## Exercise passage
Just for background: I am wanting to mod the Photon3 Server SDK to support my turn-based dominos game. Multiple simultaneous matches are allowed & encouraged. So it's really *not* room-based because the matches will persist even with zero active players. Furthermore each Peer will get a stream of updates about it's various "subscribed" matches. Each peer will publish updates about the match id when it takes a turn, or when it joins or leaves a match. So the player is not in a room, in the sense of a Photon room, it's just subscribed to list of match ids.

So I've read through the source for the Lite, LiteLobby and MMo example applications. What I want to do is really even simpler than the Lite application in the sense there are no rooms... but more complex because I need to have some global data structures about all matches and the player's subscriptions and rankings.

What I am looking for are some basic thread safety concepts and examples about how to access persistent storage and shared datastructures.

## Entries taken from a collection
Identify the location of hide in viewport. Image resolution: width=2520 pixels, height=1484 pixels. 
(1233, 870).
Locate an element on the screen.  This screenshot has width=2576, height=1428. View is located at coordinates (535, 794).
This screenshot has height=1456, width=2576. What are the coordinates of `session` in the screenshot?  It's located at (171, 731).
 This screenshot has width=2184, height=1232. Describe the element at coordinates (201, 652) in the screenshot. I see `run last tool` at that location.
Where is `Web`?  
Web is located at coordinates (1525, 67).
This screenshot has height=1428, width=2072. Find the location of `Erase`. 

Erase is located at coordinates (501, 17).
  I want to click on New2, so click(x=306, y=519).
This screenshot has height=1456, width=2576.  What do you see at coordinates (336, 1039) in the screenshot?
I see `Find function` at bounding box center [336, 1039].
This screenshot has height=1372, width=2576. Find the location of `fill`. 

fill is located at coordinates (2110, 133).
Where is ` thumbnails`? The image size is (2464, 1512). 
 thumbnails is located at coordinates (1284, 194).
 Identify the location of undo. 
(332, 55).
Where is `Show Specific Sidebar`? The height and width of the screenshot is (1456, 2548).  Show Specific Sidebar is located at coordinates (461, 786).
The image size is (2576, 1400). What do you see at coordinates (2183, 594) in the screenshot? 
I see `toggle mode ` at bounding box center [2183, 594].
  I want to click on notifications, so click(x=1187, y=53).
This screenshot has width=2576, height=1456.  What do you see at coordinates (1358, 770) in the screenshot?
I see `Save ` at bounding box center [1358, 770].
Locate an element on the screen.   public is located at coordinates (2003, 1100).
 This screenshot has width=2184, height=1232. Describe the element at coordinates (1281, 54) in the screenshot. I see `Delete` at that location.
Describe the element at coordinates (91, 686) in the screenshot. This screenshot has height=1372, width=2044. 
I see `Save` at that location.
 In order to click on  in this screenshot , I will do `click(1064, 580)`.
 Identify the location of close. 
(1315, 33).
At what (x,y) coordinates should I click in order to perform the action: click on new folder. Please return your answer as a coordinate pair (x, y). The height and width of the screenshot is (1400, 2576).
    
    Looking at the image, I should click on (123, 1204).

## Work instructions
(A) Rewrite the paragraph of the post about the Photon server that begins "So I've read through the source" in one shorter sentence that keeps its main facts.
(B) Set down the part of the post about the Photon server that opens with the words containing "So I've read" and closes with "and shared datastructures.".
The items are separate material with no connection to the post.

## Solutions to each task
(A) After reading the source for the Lite, LiteLobby and MMo example applications, the writer says the goal is simpler than Lite because it has no rooms, but more complex because it needs global data structures for all matches and for the players' subscriptions and rankings.

(B)
So I've read through the source for the Lite, LiteLobby and MMo example applications. What I want to do is really even simpler than the Lite application in the sense there are no rooms... but more complex because I need to have some global data structures about all matches and the player's subscriptions and rankings.

What I am looking for are some basic thread safety concepts and examples about how to access persistent storage and shared datastructures.